At 21, Adalid quit her entry-level job at Deutsche Bank — which paid just $300 per month — to transition to a life of perpetual travel.
For the next year, Adalid freelanced in graphic design, web design, SEO management, and online marketing, sustained largely by one stable client contract that earned her more than double her previous salary. The best part: The flexibility enabled her to travel frequently to places like France and Thailand.
In May 2014, Adalid partnered with a friend to start an online Amazon retail business called Adalid Gear, a health and outdoor accessories company, and relocated to Belgium.
Adalid now earns about $5,000 a month from her online ventures, and she travels from her home base (now back in the Philippines) at least once a month to destinations throughout Europe and Asia.
Adalid told Business Insider about cutting ties with the corporate world to chase after the "digital nomad" lifestyle, and finding a balance between traveling the world and running two successful ventures. Read on to find out how she did it.
Back in college, Adalid studied business management and had a combined year of training experience under her belt at huge multinational companies like Nestlé, Unilever, and Siemens.

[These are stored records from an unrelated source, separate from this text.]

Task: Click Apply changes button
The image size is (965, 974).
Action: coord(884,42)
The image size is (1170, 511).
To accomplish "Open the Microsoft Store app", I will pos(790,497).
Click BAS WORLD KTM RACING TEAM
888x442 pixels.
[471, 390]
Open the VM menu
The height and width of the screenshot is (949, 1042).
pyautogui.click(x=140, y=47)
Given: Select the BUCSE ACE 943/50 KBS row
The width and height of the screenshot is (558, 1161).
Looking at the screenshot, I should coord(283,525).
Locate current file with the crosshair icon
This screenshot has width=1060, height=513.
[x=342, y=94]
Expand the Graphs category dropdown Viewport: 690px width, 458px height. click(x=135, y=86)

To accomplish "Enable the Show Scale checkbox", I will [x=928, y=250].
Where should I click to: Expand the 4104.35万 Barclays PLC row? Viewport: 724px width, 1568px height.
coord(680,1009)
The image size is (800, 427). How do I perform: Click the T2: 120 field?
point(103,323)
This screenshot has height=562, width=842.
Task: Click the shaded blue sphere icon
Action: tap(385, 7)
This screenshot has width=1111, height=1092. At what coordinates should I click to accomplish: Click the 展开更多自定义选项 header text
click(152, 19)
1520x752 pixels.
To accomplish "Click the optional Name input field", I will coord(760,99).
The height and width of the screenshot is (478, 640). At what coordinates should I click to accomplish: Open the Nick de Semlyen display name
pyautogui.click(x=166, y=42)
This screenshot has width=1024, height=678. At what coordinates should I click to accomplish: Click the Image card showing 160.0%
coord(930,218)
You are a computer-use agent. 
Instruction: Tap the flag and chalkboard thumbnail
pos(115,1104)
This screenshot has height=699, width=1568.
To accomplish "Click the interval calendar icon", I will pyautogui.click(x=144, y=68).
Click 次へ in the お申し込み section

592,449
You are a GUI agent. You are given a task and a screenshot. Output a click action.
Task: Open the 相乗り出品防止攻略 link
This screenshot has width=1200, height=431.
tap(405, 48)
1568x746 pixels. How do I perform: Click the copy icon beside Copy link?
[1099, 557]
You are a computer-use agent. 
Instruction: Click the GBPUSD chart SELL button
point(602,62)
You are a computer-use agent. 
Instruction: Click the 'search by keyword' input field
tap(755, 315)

But after graduating college at 19 and spending two years working as a product controller at Deutsche Bank, she realized the corporate life wasn't for her. She was increasingly intrigued by both entrepreneurship and travel, so she left her job with about $600 in savings in April 2013.
In Dubrovnik, Croatia.
"I started working as a remote freelance graphic designer, web developer, and marketing assistant taking on different projects but with a main stable client who employed me. My pay at this point was more than double of what I earned at my office job and I was able to control my time more for working as I started to travel around more."